Wednesday, 17 January 2024

Joint Oireachtas Committee on Disability Matters

Planning for Inclusive Communities: Discussion (Resumed)

Mr. Liam Hanrahan:

In terms of CAS and where it is at, we will hopefully have a figure for the end of 2023, which will be between 270 and 300 CAS units delivered by the sector in 2023. The section 39 groups, as was said, have moved into forming their own AHBs and there is now independent AHB regulation. Going through that process has taken significant time, as well as change to the governance models of the section 39s and the AHBs. With that regulation came the need for technical support. Housing for All and local authorities have now been able to put in place engineers who can offer that support through technical services or CAS.

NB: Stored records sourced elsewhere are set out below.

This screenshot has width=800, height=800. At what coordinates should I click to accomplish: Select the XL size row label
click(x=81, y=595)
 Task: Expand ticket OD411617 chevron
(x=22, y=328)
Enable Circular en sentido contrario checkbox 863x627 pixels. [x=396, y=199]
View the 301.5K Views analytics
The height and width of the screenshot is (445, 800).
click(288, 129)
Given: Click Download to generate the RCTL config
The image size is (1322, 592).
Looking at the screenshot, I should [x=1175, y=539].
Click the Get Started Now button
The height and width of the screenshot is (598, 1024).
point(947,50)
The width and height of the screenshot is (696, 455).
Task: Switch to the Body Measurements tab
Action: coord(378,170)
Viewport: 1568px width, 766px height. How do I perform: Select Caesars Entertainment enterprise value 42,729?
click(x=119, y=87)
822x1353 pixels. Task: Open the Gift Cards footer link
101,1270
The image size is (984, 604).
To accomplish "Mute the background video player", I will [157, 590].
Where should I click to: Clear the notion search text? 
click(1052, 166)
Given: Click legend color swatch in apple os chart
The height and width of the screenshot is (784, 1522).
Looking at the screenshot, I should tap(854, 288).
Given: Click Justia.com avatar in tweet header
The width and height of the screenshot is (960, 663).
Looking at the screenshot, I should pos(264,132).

With regard to the capital advance leasing facility, CALF, review, AHBs in particular access CALF much more for schemes of significant size or for CALF turnkey projects. We have completed the CALF review and the AHBs are now back working on CALF applications with our engineers. They are beginning to look at those bigger schemes. We find that they have moved away slightly from CAS to CALF as they move from section 39 to AHBs because it has allowed them to plan for more than one house. It has allowed them to plan for a larger community, integrated living within a new estate or indeed in purchasing a turnkey estate where there may be five or ten houses for people with disabilities, five or ten houses for older people and the rest of the properties may be put aside for general allocation under the priority scheme on letting.

We are beginning to see significant movement in that direction. As Ms Farrelly pointed out, the properties becoming available that are suitable for CAS in many cases are not out there, namely, larger properties with four or five bedrooms and two or three bathrooms. By the time those houses are purchased and adapted to get them back out into the market, the cost can be prohibitive versus going in with an AHB to purposely design four or five units within the estate using the CALF funding model or indeed with local authorities, which we have done in Galway. We partnered up with the HSE and section 39 agencies to deliver community housing improvement programme, CHIP, social housing, delivered by Galway County Council for clients who up till now would have been holding on for CAS-funded properties. We are now designing and putting those houses into our estate and they are going in through the housing disability steering group with the supports that the HSE put in place. We had a good example of that with the HSE in Clifden recently. There is a significant move on from that CAS one-offs into CALF, particularly after the CALF review, but it also coincides with section 39 organisations moving more into the AHB sector and the technical know-how in the AHB sector has ramped up significantly in the past couple of years as well.